Ms. Ponce also worked with Ms. Rodriguez and the ESL team to hold a Latinx breakfast in November where families came to eat together and learn how they can better support their students at home in reading. Attendance at this Latinx family event increased by 500% from events in past years. Families gave excellent feedback, and another breakfast is planned where families will play vocabulary games together.
Having already completed their Assets and Needs Assessment, Club Boulevard is now working to become the school parents, educators, and community partners described when asked to share their vision for the school. They started off the year by forming a Communication Problem-Solving Team made up of diverse parents and staff, who have met several times a month to strategize improving two-way communication for our diverse student body. Their first task was to survey 95% of families to learn each family’s preferred mode of communication. The survey process itself has also helped the school learn how best to reach all families. This team will present their findings, and a new proposed school communication plan, next month to the Community School Leadership Team.
Responding to challenges raised during the listening project, Club’s PTA has been working closely with their Community School Coordinator to put on a series of workshops, lead by Dr Ronda Taylor Bullock of we are: Working to Extend Anti-racist Education, to teach parents and staff about how to use children’s literature to have proactive conversations about race with students. Together they also secured a grant to fund the workshop series, including dinner and childcare, and to allow Hope Valley Elementary to participate as well.

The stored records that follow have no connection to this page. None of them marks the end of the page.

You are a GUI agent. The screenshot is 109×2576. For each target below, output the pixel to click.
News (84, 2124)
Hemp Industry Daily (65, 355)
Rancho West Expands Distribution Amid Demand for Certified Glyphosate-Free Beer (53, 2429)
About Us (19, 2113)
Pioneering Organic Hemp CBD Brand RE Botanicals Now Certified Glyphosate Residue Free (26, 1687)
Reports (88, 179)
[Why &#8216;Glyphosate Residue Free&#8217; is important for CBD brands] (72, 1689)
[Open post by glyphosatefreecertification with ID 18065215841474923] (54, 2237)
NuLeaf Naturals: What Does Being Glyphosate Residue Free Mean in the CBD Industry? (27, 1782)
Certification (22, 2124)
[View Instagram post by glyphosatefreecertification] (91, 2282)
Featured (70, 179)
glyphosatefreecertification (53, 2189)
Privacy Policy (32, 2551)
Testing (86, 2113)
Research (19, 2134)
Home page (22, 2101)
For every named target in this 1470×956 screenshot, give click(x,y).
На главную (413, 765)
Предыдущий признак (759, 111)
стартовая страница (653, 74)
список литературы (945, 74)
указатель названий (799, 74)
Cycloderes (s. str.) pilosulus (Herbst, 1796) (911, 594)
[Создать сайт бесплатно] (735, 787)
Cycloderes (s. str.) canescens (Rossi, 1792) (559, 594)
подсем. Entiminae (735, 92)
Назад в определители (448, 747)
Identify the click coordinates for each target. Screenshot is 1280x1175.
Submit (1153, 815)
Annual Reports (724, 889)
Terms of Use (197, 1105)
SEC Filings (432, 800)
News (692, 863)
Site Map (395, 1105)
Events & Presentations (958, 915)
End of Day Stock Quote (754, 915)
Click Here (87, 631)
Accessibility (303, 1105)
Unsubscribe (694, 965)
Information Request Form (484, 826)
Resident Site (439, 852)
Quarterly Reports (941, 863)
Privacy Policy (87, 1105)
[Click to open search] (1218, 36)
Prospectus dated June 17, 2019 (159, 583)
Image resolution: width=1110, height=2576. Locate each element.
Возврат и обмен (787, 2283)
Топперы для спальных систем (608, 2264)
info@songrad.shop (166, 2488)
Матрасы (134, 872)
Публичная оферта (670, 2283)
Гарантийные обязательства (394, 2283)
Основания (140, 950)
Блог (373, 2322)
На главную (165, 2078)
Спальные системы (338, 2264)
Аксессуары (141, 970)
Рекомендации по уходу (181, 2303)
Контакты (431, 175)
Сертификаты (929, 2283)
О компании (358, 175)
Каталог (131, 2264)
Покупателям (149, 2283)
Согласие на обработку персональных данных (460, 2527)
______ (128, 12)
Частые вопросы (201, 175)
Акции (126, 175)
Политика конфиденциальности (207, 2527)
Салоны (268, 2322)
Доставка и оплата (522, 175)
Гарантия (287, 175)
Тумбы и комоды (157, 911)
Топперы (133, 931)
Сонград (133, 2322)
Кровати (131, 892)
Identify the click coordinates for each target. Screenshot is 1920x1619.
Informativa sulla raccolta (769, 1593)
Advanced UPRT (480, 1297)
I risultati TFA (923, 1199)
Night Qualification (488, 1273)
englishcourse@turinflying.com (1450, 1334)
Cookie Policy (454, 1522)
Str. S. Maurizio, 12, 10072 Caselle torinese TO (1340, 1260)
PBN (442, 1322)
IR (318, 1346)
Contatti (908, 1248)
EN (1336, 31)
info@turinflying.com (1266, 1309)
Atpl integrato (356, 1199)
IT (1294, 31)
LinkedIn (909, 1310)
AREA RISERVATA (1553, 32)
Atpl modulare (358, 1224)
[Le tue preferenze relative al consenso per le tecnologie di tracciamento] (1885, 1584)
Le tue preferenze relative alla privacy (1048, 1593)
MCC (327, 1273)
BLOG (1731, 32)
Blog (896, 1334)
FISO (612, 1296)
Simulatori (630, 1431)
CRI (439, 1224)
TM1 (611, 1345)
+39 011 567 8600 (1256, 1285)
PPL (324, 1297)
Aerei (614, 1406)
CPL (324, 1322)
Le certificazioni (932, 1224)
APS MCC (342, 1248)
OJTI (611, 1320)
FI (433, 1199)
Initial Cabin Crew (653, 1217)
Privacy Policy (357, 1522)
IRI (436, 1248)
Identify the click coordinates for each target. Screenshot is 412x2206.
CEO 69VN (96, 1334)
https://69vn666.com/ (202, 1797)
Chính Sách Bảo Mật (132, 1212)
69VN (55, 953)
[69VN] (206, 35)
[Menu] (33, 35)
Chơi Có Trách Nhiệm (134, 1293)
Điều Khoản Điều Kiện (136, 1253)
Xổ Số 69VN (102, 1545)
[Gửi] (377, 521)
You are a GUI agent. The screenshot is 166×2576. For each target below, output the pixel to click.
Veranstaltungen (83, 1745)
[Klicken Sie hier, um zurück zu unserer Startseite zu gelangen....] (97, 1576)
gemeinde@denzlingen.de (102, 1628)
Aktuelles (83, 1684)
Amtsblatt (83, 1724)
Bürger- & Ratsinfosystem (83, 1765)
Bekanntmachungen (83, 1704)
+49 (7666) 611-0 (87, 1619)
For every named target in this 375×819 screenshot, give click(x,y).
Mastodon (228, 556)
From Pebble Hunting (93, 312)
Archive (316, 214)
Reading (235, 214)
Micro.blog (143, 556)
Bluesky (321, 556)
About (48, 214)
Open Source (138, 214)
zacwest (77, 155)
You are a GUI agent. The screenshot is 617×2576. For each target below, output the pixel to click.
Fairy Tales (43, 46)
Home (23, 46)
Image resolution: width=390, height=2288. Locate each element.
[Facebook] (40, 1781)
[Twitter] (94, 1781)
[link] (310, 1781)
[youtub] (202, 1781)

Club’s Community School Coordinator is also working to build new partnerships that can help support the academic growth of our students of color. She has developed new partnerships with the HELPS Education Fund at NC State, the Augustine Literacy Project, Duke’s Partners for Success program and NC Central University Service-Learning program to secure trained volunteer tutors to provide additional services in our classrooms. She also recently secured a partnership with PetPalsNC to place a therapy dog at Club to help kids who struggle with anxiety.
The Bull City Community Schools Partnership has benefited from the immense support of so many individuals and organizations in our community who are eager to lift up the successes of Durham Public Schools, and help staff and families tackle challenges. Thanks to hundreds of generous individual donors, our grassroots fundraising campaign has raised almost $30,000 to support costs associated with the Listening Projects and other programming at the pilot schools. The Partnership also looks forward to sharing tools for staff-led staff engagement and parent organizing with other schools in the district. Let’s work together to empower all staff – classified and certified – and all families – particularly families of color – as agents of school transformation.